Damned If You Say It, Damned If You Don’t

Damned If You Say It, Damned If You Don’t

DEPARTMENTS

EDITOR’S OPINION

In June, I thanked those in the fire service who have made us better leaders, trainers, and firefighters by asking the question Why? That, in and of itself, generates answers, and answers beget reason. Reason— not rote or memory—equals knowledge.

The letters of comment (some of which will appear in this and future issues) challenged me to apologize to the old (as these writers described them) dinosaurs, adding that we in the fire service are changing for change’s sake. Well, now I take exception.

A dinosaur, as I see it, is a large obstacle that refuses to contribute to, support, or get out of the way of the change we desperately need. Age and length of service have nothing to do with it. It’s attitude.

In ascending the ranks in the paid and unpaid fire service, I learned both from the innovative, dynamic, and knowledgeable leader and from the dinosaur. One 1 emulated, the other 1 imitated on the “flip side.”

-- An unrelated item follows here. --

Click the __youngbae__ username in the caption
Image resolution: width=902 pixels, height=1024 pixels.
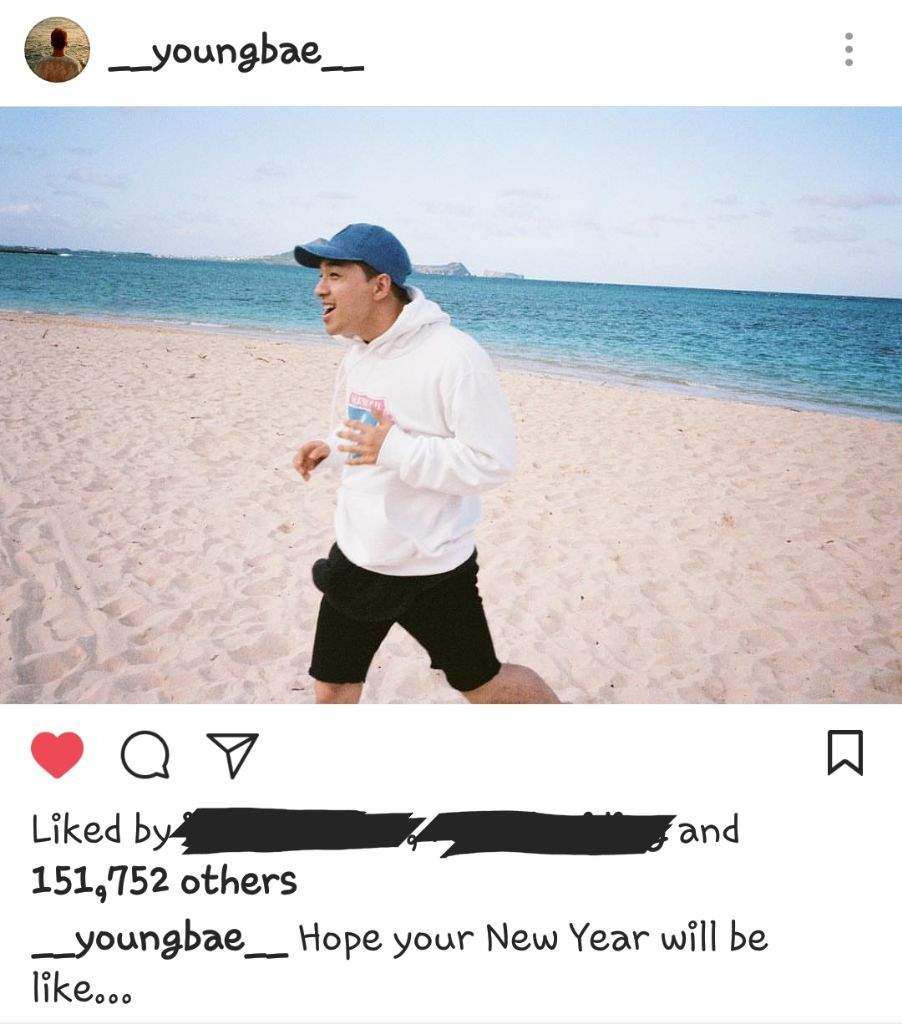click(x=159, y=940)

The buildings within which we fight today’s fires are different. The older ones are just that—older. Repeated occupancy shifts and alterations have stressed and restressed structural components. Newer buildings that meet performance codes by using lightweight, flimsy materials often can’t withstand the rape of fire. Both old and new buildings are more prone to early collapse.

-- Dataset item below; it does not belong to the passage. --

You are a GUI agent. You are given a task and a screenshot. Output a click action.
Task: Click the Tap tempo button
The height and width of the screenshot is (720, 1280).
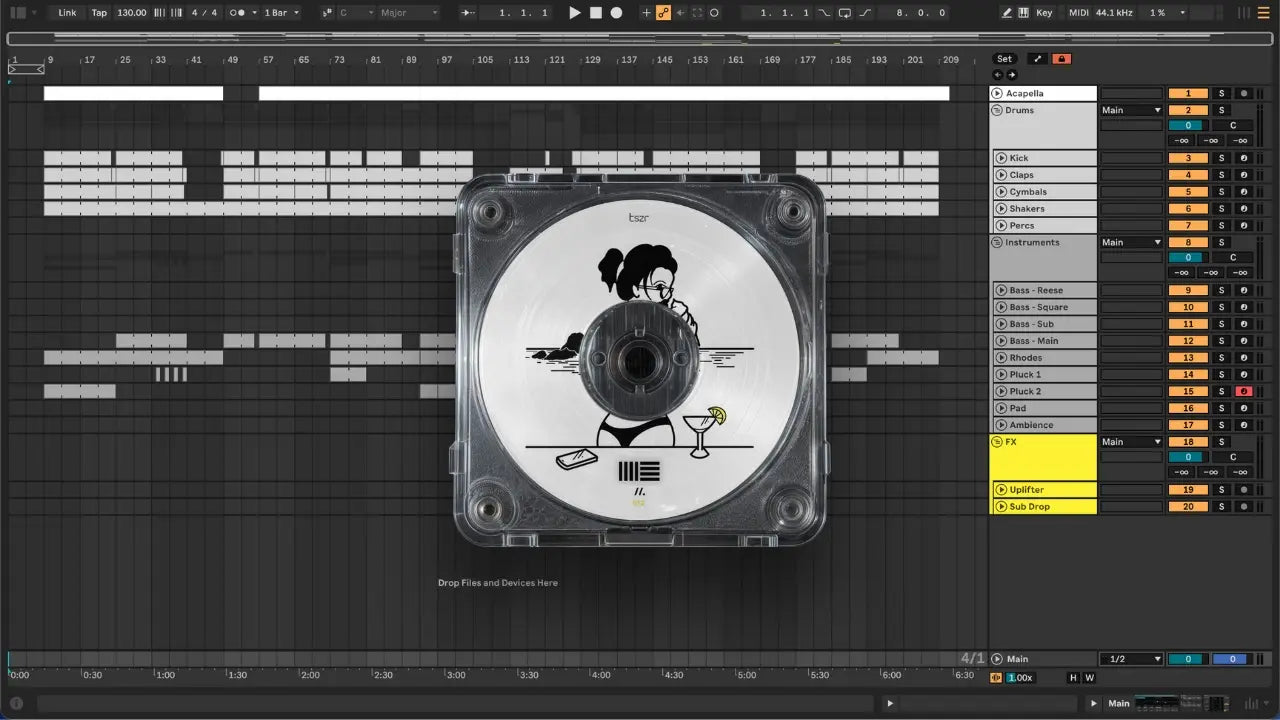pyautogui.click(x=99, y=13)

The fire load within these structures has redesigned the classic, gently sloping heat curve into a hellish spike. We’re fighting fires containing more toxic by-products with smaller hose and longer, more complicated aerial equipment. We’re rolling around in higher heat concentrations that build to flashover conditions faster in fully sealed, air-fed, fire-resistive bubbles of space-age material, and we’re unable, at times, to determine the rapidly deteriorating conditions around us.

High-rise construction forces the fireground commander to become an engineer of many disciplines if he is to protect his firefighters, account for the staggering life load, and still extinguish the fire. Hazardous materials (which must be accounted for in every occupancy) are being shipped, transferred, and stored in failing systems.

Add to this the concerns of management for manpower depletion, litigation, drug abuse, torpedoed leadership, escalating injury rates, and budgetary considerations, and you have change—brother.

Change for change’s sake? Gimme a break!